------ Texte à lire ------
Abdoul Rahman Zongo : « Le handicap ne peut freiner l’ambition »
Le handicap ne peut être une raison d’arrêter de se battre. En effet, Abdoul Rahman Zongo étudiant en Lettres modernes à l’Université Joseph Ki-Zerbo en fait la preuve. Handicapé visuel, il est en Master 1 de Littérature et Culture Africaine (LCA), parcours Littérature Africaine Ecrite (LAE). Burkina 24 a rencontré ce père de deux enfants à l’université Joseph Ki Zerbo pour des échanges.
Burkina24 (B24) : Comment arrivez-vous à vous familiariser avec votre état ?
Abdoul Rahman Zongo (A.R.Z) : Comme vous venez de le souligner, s’il y a cette question, c’est qu’il y a un problème. Mais par la grâce de Dieu, ce problème de familiarisation ne se pose pas trop parce que je suis entouré de personnes assez responsables.
------ Jeu de données ------
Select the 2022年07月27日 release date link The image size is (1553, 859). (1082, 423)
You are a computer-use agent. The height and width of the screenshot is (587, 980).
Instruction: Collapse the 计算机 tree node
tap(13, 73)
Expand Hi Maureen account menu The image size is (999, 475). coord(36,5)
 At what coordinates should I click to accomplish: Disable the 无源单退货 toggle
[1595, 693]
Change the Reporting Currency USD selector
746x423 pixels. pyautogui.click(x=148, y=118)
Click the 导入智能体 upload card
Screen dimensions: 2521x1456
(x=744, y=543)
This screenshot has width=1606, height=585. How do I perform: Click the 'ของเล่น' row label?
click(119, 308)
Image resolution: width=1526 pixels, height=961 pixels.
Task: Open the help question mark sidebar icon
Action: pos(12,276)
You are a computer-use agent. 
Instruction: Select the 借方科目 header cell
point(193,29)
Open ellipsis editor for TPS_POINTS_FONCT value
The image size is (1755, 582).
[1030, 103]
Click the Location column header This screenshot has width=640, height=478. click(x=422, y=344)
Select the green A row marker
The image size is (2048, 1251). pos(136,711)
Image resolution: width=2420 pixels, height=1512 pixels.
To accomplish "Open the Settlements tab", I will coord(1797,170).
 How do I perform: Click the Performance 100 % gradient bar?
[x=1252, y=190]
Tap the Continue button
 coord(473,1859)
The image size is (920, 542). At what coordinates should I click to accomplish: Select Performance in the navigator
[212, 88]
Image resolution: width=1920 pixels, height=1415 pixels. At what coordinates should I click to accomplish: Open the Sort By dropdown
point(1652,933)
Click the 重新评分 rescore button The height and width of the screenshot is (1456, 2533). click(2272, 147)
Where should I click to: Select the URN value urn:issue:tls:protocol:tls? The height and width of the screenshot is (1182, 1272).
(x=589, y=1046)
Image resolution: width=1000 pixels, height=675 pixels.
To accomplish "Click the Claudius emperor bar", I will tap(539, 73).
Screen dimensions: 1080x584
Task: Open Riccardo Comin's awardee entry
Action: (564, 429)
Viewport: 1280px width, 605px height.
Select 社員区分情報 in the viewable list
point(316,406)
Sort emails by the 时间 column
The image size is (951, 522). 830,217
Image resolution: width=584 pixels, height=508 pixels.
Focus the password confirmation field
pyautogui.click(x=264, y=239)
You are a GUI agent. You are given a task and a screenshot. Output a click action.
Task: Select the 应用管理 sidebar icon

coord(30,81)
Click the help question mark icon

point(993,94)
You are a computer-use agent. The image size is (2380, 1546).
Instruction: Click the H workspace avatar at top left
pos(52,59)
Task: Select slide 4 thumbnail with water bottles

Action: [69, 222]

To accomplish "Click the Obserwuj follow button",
------
Exercice court 1:
Transcrivez fidèlement le passage de l'entretien qui va de « Le handicap ne peut être » jusqu'à « personnes assez responsables. ».
Exercice court 2:
Dans le listing, réécrivez uniquement les lignes qui vont de celle contenant « Image resolution: width=1000 » jusqu'à celle contenant « Action: (564, 429) », toutes deux comprises. Remplacez « Claudius » par « Tiberius » et laissez tout le reste inchangé.
Le listing n'a aucun rapport avec l'entretien.

Réponse attendue 1:
Le handicap ne peut être une raison d’arrêter de se battre. En effet, Abdoul Rahman Zongo étudiant en Lettres modernes à l’Université Joseph Ki-Zerbo en fait la preuve. Handicapé visuel, il est en Master 1 de Littérature et Culture Africaine (LCA), parcours Littérature Africaine Ecrite (LAE). Burkina 24 a rencontré ce père de deux enfants à l’université Joseph Ki Zerbo pour des échanges.
Burkina24 (B24) : Comment arrivez-vous à vous familiariser avec votre état ?
Abdoul Rahman Zongo (A.R.Z) : Comme vous venez de le souligner, s’il y a cette question, c’est qu’il y a un problème. Mais par la grâce de Dieu, ce problème de familiarisation ne se pose pas trop parce que je suis entouré de personnes assez responsables.

Réponse attendue 2:
Image resolution: width=1000 pixels, height=675 pixels.
To accomplish "Click the Tiberius emperor bar", I will tap(539, 73).
Screen dimensions: 1080x584
Task: Open Riccardo Comin's awardee entry
Action: (564, 429)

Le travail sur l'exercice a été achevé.